Tamarack Biotics is launching a new milk-based protein today to be used in foods and beverages in the sports, early childhood and elderly nutrition categories. The dry dairy ingredient also has an application in the allergy suppressor market.
Tamarack Biotics, based in Fresno, Calif., is selling milk protein concentrate 85 (MPC 85) under the name TruActive. It is said to contain more immune active proteins than any other food ingredient on the market.
Company founder Bob Comstock told Dairy Foods that he uses ultraviolet technology instead of high heat to render raw milk safe to consume. This gentle-heat processing retains most of the immune-active proteins found in raw milk that are otherwise destroyed by high-heat treatment. He said that the process offers the same safety standards as thermal pasteurization.

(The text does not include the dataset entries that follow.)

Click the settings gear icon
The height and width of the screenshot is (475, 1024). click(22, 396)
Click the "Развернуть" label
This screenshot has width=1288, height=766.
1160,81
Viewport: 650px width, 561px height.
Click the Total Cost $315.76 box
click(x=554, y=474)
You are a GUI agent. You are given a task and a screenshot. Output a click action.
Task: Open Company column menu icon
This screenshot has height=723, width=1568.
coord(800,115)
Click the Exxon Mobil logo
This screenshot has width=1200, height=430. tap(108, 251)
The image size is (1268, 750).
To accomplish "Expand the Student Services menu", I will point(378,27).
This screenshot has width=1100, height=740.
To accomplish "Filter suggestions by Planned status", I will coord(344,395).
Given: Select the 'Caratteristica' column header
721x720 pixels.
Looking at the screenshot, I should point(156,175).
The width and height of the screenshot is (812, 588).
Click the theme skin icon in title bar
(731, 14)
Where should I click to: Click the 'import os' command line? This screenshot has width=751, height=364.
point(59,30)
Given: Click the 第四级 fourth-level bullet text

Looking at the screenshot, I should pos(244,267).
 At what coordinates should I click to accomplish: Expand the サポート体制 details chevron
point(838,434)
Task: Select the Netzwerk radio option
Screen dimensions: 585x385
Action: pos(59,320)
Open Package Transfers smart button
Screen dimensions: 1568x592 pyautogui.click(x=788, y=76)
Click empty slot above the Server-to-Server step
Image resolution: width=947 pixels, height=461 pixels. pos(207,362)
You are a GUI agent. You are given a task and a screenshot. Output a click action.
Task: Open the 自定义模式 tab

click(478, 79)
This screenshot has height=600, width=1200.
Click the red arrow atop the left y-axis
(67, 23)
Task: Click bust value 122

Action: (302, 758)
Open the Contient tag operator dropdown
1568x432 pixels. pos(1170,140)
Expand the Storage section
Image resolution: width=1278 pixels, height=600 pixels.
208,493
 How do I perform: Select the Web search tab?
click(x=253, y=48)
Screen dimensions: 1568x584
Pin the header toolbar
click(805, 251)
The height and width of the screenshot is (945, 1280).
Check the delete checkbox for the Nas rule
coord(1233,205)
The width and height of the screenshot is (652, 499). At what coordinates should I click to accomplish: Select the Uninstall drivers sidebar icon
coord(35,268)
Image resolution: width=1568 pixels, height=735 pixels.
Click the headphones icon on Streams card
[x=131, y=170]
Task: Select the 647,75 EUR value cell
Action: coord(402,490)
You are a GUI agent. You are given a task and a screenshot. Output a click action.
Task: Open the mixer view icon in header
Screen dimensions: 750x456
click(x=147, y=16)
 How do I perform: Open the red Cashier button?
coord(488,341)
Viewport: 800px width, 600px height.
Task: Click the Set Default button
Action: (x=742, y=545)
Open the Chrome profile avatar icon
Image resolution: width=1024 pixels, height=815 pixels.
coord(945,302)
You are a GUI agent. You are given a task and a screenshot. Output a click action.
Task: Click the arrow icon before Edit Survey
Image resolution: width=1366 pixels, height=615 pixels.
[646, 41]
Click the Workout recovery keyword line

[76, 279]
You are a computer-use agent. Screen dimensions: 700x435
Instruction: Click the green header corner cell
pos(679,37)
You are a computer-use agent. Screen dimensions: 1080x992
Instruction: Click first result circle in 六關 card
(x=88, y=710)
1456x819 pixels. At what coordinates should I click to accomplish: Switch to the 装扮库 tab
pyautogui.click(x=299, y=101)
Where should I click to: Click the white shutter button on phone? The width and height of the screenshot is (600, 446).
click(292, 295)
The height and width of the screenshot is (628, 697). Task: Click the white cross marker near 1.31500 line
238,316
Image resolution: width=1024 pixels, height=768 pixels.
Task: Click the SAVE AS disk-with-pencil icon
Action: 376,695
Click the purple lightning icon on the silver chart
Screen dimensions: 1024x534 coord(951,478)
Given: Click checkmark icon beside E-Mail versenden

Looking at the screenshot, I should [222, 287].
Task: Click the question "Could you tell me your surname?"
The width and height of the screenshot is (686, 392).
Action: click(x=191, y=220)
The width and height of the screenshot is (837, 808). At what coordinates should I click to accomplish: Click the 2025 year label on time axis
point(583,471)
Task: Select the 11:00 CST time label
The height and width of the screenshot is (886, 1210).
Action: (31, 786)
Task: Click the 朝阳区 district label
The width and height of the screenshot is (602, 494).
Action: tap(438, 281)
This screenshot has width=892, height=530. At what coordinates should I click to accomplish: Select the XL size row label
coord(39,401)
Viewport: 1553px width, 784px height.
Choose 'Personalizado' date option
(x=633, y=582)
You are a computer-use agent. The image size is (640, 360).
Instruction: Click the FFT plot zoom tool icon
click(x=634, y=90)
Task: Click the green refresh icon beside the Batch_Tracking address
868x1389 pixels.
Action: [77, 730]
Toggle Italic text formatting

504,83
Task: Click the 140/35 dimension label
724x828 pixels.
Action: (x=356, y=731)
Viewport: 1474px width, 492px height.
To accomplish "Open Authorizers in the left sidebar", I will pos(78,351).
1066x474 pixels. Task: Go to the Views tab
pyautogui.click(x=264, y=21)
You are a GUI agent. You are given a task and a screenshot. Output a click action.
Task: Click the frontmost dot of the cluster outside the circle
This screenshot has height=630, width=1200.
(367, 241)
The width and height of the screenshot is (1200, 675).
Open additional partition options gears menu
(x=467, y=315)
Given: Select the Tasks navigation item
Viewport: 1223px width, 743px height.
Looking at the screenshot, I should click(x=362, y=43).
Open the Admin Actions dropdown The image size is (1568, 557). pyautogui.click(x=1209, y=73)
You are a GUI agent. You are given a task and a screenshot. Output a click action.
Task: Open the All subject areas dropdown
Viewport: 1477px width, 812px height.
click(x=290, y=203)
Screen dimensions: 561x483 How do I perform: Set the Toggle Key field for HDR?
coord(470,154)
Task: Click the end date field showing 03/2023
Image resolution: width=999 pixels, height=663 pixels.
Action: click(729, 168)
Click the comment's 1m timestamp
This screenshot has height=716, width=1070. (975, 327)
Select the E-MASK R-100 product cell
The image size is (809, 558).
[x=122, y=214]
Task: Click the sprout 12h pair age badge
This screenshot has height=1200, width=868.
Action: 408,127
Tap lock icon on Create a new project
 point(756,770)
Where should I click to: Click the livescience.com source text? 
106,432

Tamarack Biotics uses a technology from SurePure called Turbulator, which spins milk into turbulence around a UV lamp, enabling pathogen reduction to the same safety levels as thermal pasteurization -- without destroying the unique immune active proteins.
UV light pasteurizes the milk at 4 C and the milk is dried at temperatures less than 50 C. Tamarack had been making the dry milk powder at its pilot plant, but in order to make the quantities needed for commercialization, the company turned to a dairy processor.
“We went from making hundreds of pounds to thousands of tons,” Comstock said.
The company achieved GRAS (generally recognized as safe) status last month for its TruActive NF ingredient.
Comstock said Tamarack Biotics and UC Davis are currently conducting a clinical trial on TruActive’s ability to awaken the immune response of elderly patients. Further clinical trials are planned.
The current trials are:
Elderly Vaccine Response. Elderly people’s immune systems become less active and able to respond to a vaccine or illness. This double blind study of 50 patients, conducted with the University of California, Davis, is investigating TruActive’s effect on Pertussis vaccine response. The trial, which began in August 2016, is expected to be completed in mid-2017.
Mouse-Model Therapeutic Effect on Asthma. This study, which started in January 2017, is being conducted in Switzerland to determine if a therapeutic effect is observed on asthmatic mice who consume TruActive.
Promotional material from the company cites a number of studies demonstrating the benefits of immune active proteins. For example, cyclists who supplemented their diet with a milk product rich in immunoglobulins improved their performance and reduced their fatigue levels during high-intensity training.
The company also cites research and trials linking reduced instances of allergies and asthma to consumption of unpasteurized milk. The implication is that heat treatment kills off compounds in milk that could protect against developing these symptoms.